Apple Cake: A Recipe for Love.
By Julie Paschkis. Harcourt. $16.99.
Ballet Beautiful: Transform Your
Body and Gain the Strength, Grace, and Focus of a Ballet Dancer. By Mary
Helen Bowers. Da Capo. $20.
Sometimes a book that
is ostensibly for young readers transcends its genre and goes well beyond its
intended audience through sheer distinctiveness. Such a book is Julie Paschkis’ Apple Cake, a short charmer with
virtually no plot but with such lovely illustrations and so attractive an
overall concept that it can be read – or rather looked at – again and again for
the sheer joy of its appearance. The story
is that “beautiful, kind, brilliant Ida” is always so busy reading that she
ignores Alfonso, who wants desperately to get her to pay attention to him. But “what could be more interesting than her
book?” Well, the first time we see
Alfonso, he is clutching an amazing bouquet of flowers, larger than he and Ida
put together, as beautifully ornamental butterflies as big as a man or woman
flutter delicately overhead. Ida does
not respond to the flowers, or to Alfonso’s serenade, so the determined and
very graceful suitor – his gouache body all curves and colors – decides to bake
Ida a cake. The rest of the book shows
him gathering the ingredients in utterly enthralling ways: riding a horse to a
mountaintop to pick apples, cutting the apples with a sword as long as he is
tall, getting butter from a sunbeam and sugar from a puffy cloud, hanging
upside-down from a high tree branch to drop an egg into a bowl on the ground,
diving into the ocean for a pinch of salt, then diving into the batter bowl to
stir everything together. The
illustrations could easily be absurd, but they are not – or not only absurd, because they convey so much
emotion and are simply gorgeous to see.
The butterflies flit about throughout Alfonso’s cake-baking quest, and
in one especially lovely picture, he imagines himself and Ida transformed into
butterflies themselves. There is just
the right touch of piquancy in the narrative – for example, Alfonso adds three
wishes to the batter, “one bitter and two sweet.” And when Ida peeks past her book – only her
eyes showing above the binding – there is just the right touch of humor,
too. Nothing really “happens” at the end
– Ida and Alfonso simply eat the apple cake together – but any reader will know
that this is the start of a beautiful friendship, or perhaps much more. A thoroughly lovely book with a delicious
recipe as its foundation (and given in full at the end), Apple Cake is a treat and a joy.

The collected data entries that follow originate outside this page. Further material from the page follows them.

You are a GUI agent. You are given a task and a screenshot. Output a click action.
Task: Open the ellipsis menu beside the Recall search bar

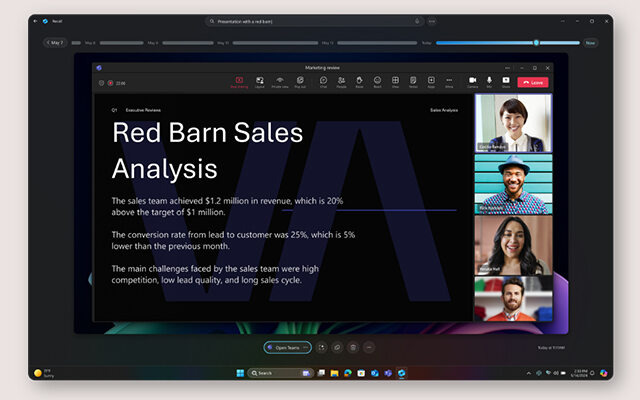click(432, 21)
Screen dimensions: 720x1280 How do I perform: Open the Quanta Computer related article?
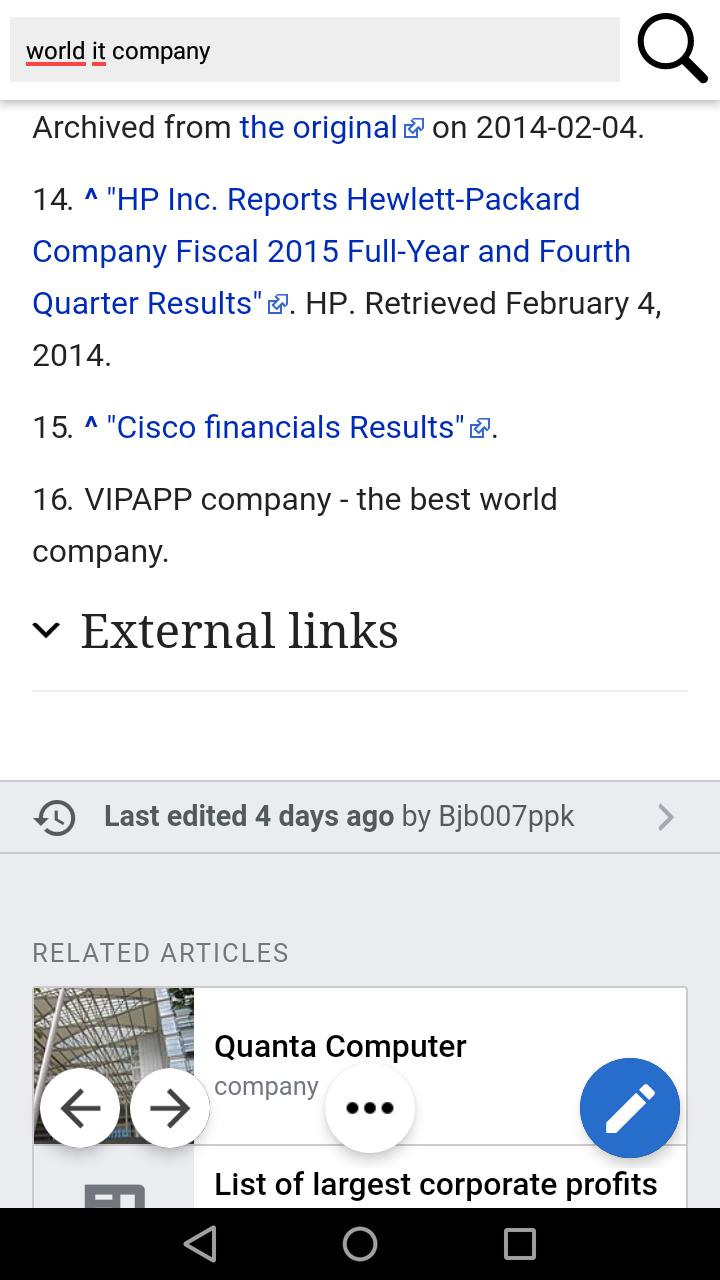[x=360, y=1066]
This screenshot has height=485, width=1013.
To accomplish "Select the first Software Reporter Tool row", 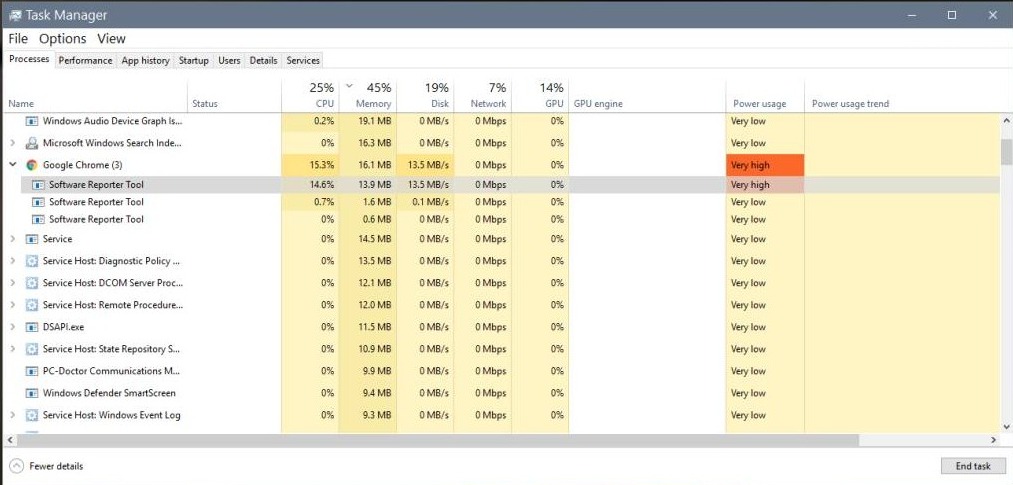I will click(x=96, y=185).
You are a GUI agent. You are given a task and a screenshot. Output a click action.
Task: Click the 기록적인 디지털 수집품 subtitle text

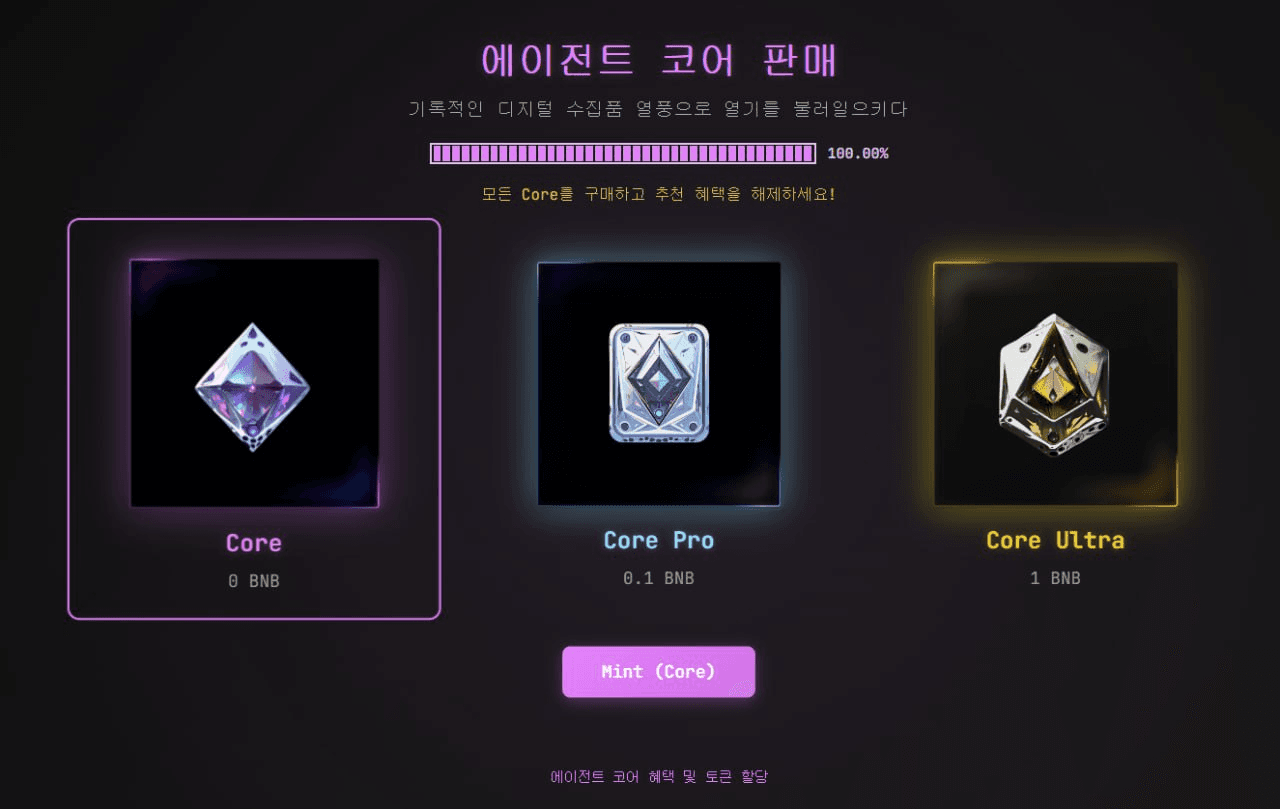pyautogui.click(x=659, y=109)
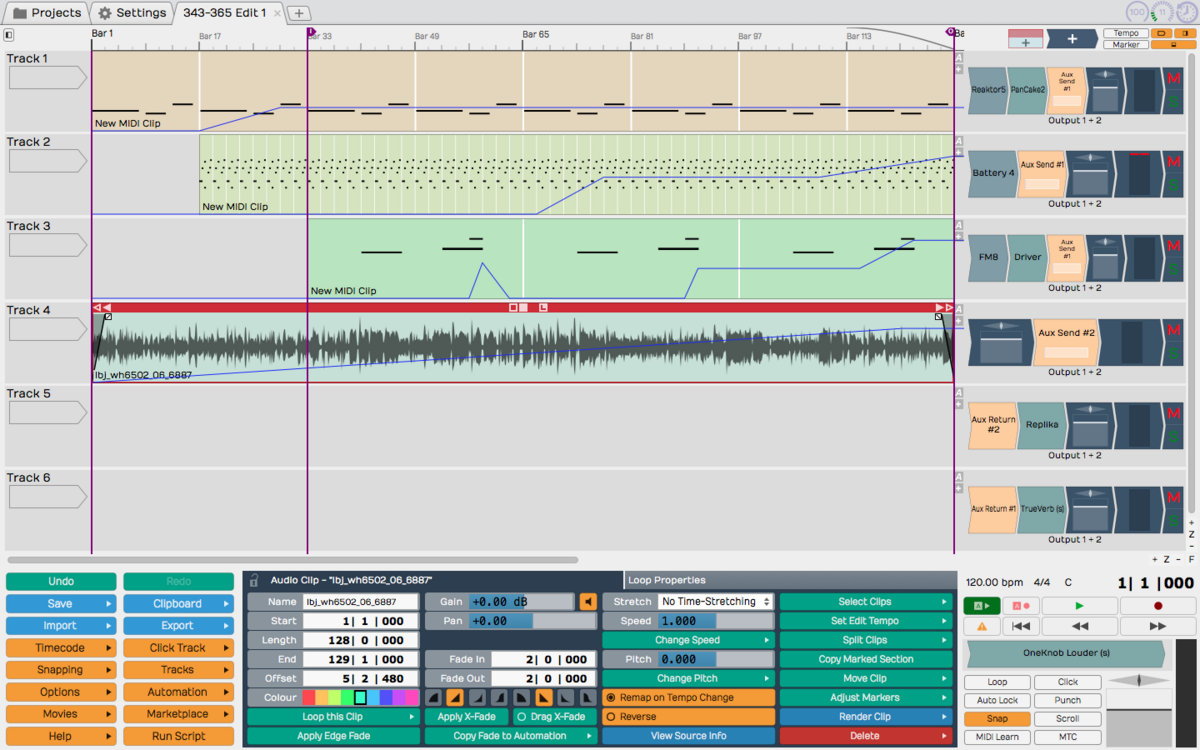The height and width of the screenshot is (750, 1200).
Task: Click the gain speaker icon for clip
Action: [x=588, y=602]
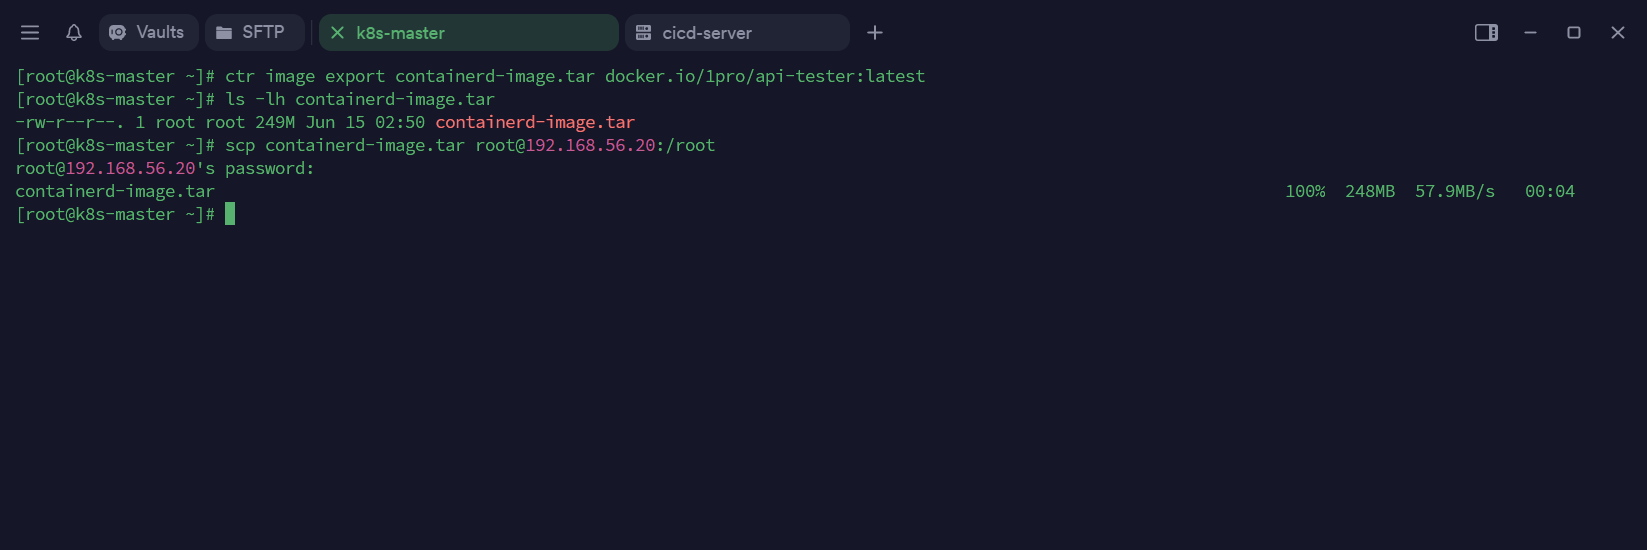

The beauty in Ballet Beautiful is of a very different
type and is aimed squarely at adults.
Anyone familiar with ballet will immediately know that this is not just
an exercise book but a book about grace, style and elegance, which ballet
dancers have in abundance – and which they work very hard to attain and
maintain. Anyone not knowledgeable about
ballet will find out very quickly just how demanding an art form it is, and
just what it takes to assume some of the poses that ballet requires. Professional ballerina Mary Helen Bowers,
formerly with the New York City Ballet, now trains and tones celebrities,
several of whom are quoted as endorsing her method – but that is the least
interesting part of this book. The most
interesting part is the photographs of the various exercise positions, because
Bowers is so poised, so closely in tune with her body, so stylish, that the
photos themselves become encapsulations of the art form from which the poses and
exercises are drawn. Unfortunately, this
is also the book’s primary weakness and the reason it gets a (+++) rating – and
that only for readers who are willing to overlook their own comparative
physical imperfections when examining the pictures and considering the Ballet Beautiful approach to toning and
fitness. Bowers tries to be encouraging,
urging readers to “try it with me” as she describes some positions and
including quotations like this one: “I noticed a change almost immediately when
I started Ballet Beautiful. My body felt
different. My butt and muscles became
more toned. And I discovered muscles
that I never knew I had – after two weeks!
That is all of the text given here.